● **PROBLEM TO WORK ON**
List in full each line of the data below that contains the string "Instruction".

● **DATA TO PROCESS**
========================================

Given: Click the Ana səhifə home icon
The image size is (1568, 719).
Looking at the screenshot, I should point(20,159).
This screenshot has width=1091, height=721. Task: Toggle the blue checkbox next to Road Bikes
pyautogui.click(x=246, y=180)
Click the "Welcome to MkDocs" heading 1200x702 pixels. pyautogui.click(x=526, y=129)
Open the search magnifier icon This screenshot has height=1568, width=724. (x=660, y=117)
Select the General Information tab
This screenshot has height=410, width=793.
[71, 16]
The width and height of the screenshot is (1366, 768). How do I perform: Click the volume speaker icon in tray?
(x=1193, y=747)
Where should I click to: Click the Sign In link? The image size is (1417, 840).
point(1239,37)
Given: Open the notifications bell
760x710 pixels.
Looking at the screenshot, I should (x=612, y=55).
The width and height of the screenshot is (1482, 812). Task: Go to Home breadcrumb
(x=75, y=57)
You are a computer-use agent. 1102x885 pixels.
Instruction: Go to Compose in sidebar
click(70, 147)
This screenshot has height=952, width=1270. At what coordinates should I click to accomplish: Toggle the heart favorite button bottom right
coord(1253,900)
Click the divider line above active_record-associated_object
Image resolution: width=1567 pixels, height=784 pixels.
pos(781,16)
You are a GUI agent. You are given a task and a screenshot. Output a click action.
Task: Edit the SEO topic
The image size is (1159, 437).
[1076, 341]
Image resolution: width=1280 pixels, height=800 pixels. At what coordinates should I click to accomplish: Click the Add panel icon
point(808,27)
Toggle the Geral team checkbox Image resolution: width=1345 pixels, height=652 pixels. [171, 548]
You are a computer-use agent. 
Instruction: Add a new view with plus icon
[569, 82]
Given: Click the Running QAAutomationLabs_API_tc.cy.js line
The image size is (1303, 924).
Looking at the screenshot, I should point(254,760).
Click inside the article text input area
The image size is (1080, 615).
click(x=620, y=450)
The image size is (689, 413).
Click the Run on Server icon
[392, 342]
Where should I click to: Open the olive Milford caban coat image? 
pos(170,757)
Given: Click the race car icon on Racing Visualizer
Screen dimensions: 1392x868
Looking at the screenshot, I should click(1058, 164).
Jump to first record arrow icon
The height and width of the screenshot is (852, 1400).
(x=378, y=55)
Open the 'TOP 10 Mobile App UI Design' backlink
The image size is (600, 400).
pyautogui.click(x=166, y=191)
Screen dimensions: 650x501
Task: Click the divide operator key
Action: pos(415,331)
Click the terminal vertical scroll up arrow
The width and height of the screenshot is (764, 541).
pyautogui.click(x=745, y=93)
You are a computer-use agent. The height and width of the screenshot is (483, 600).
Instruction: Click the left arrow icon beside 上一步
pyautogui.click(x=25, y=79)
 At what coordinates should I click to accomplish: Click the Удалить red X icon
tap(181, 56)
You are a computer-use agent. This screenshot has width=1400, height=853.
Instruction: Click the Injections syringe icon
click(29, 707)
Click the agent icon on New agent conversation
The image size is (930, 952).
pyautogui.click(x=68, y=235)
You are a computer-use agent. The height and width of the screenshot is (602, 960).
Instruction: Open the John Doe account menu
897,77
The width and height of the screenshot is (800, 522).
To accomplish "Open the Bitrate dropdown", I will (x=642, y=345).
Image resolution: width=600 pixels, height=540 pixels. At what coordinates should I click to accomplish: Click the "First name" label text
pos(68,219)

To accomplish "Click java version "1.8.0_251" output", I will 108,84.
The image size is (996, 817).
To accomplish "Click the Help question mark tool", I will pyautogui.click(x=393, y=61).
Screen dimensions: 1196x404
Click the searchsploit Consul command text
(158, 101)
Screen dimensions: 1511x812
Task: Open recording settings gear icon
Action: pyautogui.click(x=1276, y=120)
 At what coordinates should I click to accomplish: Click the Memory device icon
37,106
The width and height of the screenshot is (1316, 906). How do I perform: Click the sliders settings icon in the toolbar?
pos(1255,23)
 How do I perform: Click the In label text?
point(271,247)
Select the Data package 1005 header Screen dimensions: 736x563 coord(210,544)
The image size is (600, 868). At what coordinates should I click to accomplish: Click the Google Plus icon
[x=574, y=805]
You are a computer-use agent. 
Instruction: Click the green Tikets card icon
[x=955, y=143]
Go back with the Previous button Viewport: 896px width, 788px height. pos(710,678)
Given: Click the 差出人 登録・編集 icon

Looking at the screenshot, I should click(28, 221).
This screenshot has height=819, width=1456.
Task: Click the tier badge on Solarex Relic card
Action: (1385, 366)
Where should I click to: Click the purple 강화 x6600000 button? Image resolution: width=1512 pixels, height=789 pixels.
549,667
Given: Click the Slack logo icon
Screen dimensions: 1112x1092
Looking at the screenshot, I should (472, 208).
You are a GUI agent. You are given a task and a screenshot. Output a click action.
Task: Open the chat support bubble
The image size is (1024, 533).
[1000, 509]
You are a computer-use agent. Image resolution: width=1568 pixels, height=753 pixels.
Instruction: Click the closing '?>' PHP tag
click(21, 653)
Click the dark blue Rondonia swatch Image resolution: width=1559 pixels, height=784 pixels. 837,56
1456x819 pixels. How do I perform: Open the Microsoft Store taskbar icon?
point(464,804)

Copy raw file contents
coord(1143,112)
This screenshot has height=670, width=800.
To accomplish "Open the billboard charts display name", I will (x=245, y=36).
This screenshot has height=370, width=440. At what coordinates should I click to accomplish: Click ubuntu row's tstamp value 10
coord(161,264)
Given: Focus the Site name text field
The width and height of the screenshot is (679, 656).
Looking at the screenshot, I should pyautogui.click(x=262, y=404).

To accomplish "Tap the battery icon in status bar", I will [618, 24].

========================================

● **CORRECT ANSWER**
Instruction: Go to Compose in sidebar
Instruction: Add a new view with plus icon
Instruction: Click the left arrow icon beside 上一步
Instruction: Click the Injections syringe icon
Instruction: Open the John Doe account menu
Instruction: Click the green Tikets card icon
Instruction: Click the closing '?>' PHP tag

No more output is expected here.